WORK TO COMPLETE: Please repeat the lines below exactly. Begin with the line containing "Collapse the Employees XML node" and go on through the line containing "Screen dimensions: 700x426".

*** RECORD EXTRACTS ***

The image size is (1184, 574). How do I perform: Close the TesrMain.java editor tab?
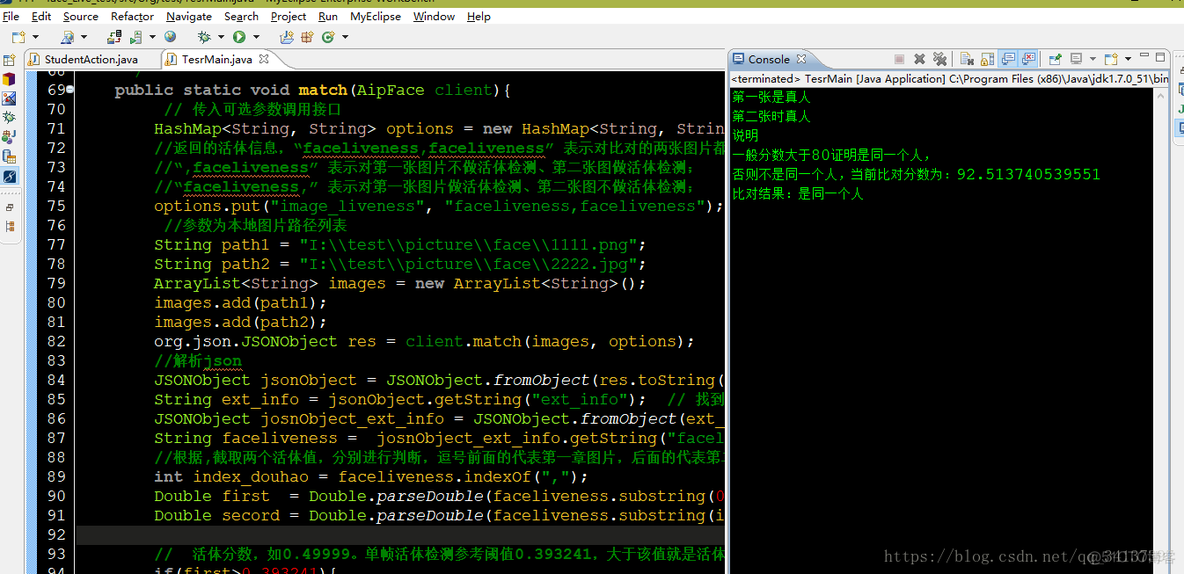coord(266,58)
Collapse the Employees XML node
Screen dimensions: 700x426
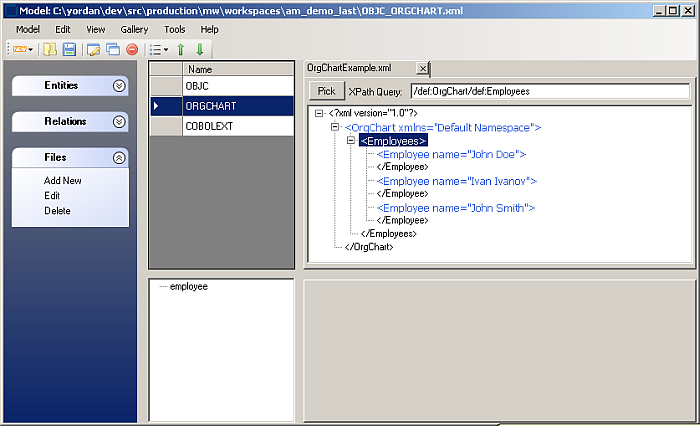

*** End of RECORD EXTRACTS ***
*** RECORD EXTRACTS ***

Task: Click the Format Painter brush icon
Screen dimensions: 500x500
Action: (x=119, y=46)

*** End of RECORD EXTRACTS ***
*** RECORD EXTRACTS ***

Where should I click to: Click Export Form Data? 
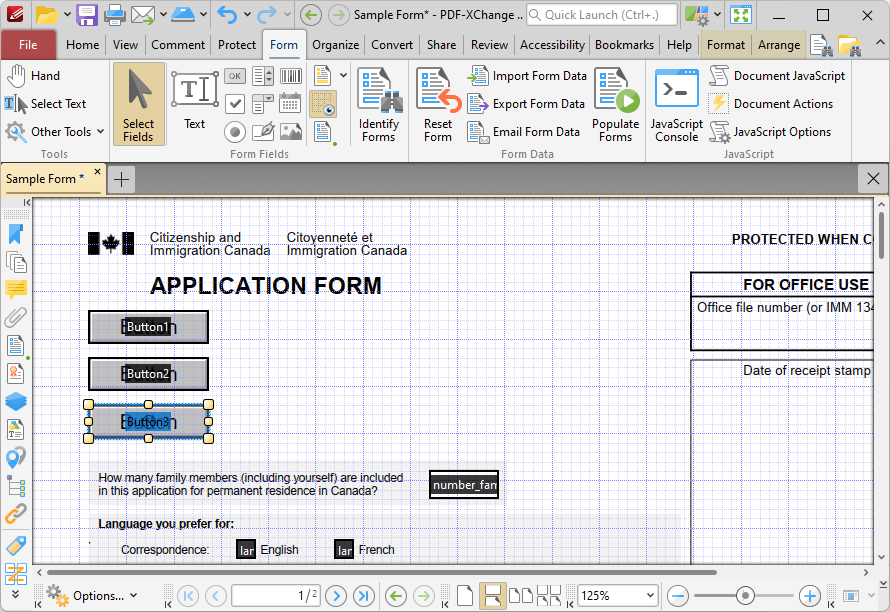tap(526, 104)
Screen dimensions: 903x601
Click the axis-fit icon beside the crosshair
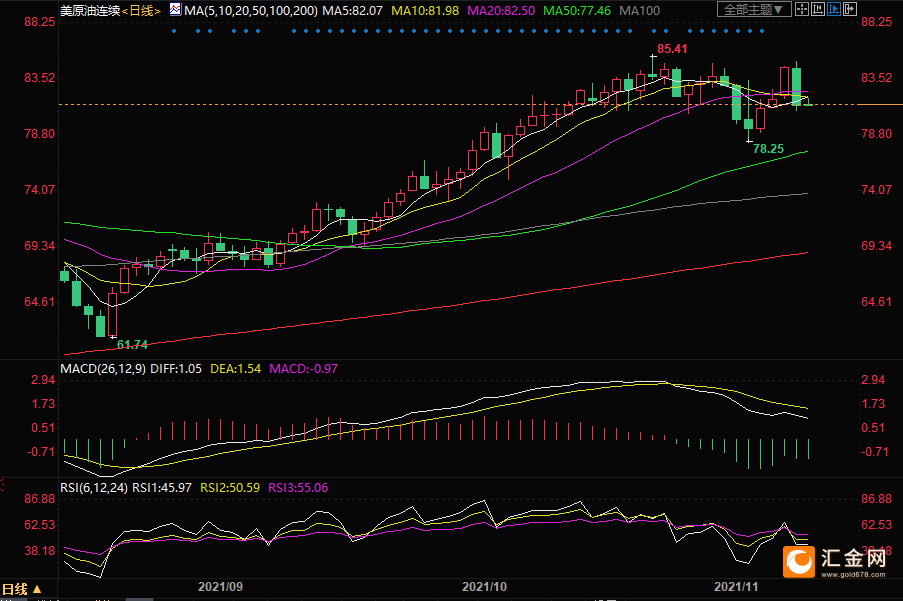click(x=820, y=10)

*** End of RECORD EXTRACTS ***

RESPONSE FOR THIS EXERCISE:
Collapse the Employees XML node
Screen dimensions: 700x426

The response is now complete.